O relatório final foi entregue na última quarta-feira (10 de dezembro de 2014), abrangendo todos os crimes contra os direitos humanos no período de 1946 a 1988, abrangendo o período de Ditadura Militar, que se passou entre os anos 1964 a 1985. Um grupo de militares tentou, sem sucesso, barrar a divulgação do documento, o que não foi aceito por parte do Tribunal Regional Federal da Primeira Região (TRF-1).

10.12.2014
[Presidenta Dilma, durante pronunciamento sobre a CNV. Imagem: Reprodução / TV Globo]



Entre as informações constantes no relatório, estão 377 pessoas consideradas responsáveis pelos crimes, enquanto constam 434 vítimas. Além disso, também foram inclusos os locais onde ocorriam os interrogatórios e os sumiços forçados. O Relatório está disponível em três volumes no site da CNV, sendo que até o dia 16 de dezembro será atualizado e disponibilizado por capítulos. Porém, mesmo dentro destes números, a própria CNV faz algumas ressalvas, conforme trecho extraído da seção de conclusões:

No âmbito desse quadro de graves violações de direitos humanos, a CNV teve condições de confirmar 434 mortes e desaparecimentos de vítimas do regime militar, que se encontram identificados de forma individualizada no Volume III deste Relatório, sendo 191 os mortos, 210 os desaparecidos e 33 os desaparecidos cujos corpos tiveram seu paradeiro posteriormente localizado, um deles no curso do trabalho da CNV. Esses números certamente não correspondem ao total de mortos e desaparecidos, mas apenas ao de casos cuja comprovação foi possível em função do trabalho realizado, apesar dos obstáculos encontrados na investigação, em especial a falta de acesso à documentação produzida pelas Forças Armadas, oficialmente dada como destruída.

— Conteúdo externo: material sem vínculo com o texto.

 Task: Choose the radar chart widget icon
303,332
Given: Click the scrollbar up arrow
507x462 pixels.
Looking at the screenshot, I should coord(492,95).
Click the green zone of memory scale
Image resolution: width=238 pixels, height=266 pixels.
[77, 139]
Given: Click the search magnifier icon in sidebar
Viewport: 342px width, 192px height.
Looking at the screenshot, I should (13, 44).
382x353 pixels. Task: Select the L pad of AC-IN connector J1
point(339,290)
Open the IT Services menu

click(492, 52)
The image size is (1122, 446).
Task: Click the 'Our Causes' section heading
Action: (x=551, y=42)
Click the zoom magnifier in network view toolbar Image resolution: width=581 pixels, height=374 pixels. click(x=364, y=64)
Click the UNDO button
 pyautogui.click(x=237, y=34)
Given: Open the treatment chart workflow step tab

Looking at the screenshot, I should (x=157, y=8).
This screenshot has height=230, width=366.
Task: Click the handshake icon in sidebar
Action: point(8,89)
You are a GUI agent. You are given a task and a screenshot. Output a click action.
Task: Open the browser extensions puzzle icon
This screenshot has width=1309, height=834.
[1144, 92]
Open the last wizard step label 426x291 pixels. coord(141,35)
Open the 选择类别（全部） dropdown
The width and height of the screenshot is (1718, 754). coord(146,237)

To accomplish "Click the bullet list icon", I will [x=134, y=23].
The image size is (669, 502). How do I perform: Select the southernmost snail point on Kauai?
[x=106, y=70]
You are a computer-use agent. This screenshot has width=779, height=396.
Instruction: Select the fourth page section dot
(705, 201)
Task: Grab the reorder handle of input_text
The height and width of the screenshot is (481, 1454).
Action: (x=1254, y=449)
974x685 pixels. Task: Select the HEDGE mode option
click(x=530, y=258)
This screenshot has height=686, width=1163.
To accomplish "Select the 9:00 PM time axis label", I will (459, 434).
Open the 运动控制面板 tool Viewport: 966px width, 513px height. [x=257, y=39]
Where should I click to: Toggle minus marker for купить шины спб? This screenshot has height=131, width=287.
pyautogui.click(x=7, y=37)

Registre-se, nesse sentido, que os textos do Volume II deste Relatório correspondentes às graves violações perpetradas contra camponeses e povos indígenas descrevem um quadro de violência que resultou em expressivo número de vítimas. (COMISSÃO NACIONAL DA VERDADE – RELATÓRIO – VOLUME I – DEZEMBRO DE 2014)

Neste mesmo relatório, analisando o contexto histórico que seguiu o período de estudo, a CNV promoveu a seguinte observação:

“A CNV, ao examinar o cenário de graves violações de direitos humanos correspondente ao período por ela investigado, pôde constatar que ele persiste nos dias atuais. Embora não ocorra mais em um contexto de repressão política – como ocorreu na ditadura militar –, a prática de detenções ilegais e arbitrárias, tortura, execuções, desaparecimentos forçados e mesmo ocultação de cadáveres não é estranha à realidade brasileira contemporânea. Relativamente à atuação dos órgãos de segurança pública, multiplicam-se, por exemplo, as denúncias de tortura, o que levou à recente aprovação da Lei no 12.847/2013, destinada justamente à implementação de medidas para prevenção e combate a esse tipo de crime. É entendimento da CNV que esse quadro resulta em grande parte do fato de que o cometimento de graves violações de direitos humanos verificado no passado não foi adequadamente denunciado, nem seus autores responsabilizados, criando-se as condições para sua perpetuação.” (COMISSÃO NACIONAL DA VERDADE – RELATÓRIO – VOLUME I – DEZEMBRO DE 2014)

Foi proposta, pela CNV, a revisão da Lei da Anistia, de modo a permitir punir os responsabilizados criminalmente e, com isso, demarcar com força a soberania da Lei perante tais crimes, desestimulando a repetição. Porém, mesmo sendo proposta a revisão pela OAB, as opiniões divergiram em votação no Supremo Tribunal Federal e fora dele. Segundo o relator na época, Eros Grau, uma alteração na Lei geraria Insegurança Jurídica, enquanto familiares de perseguidos políticos e desaparecidos reivindicam tal revisão. De qualquer forma, a sociedade brasileira possui uma noção mais clara (não exata) de todo este episódio histórico que, infelizmente, não pode ser apagado da linha do tempo de nosso País.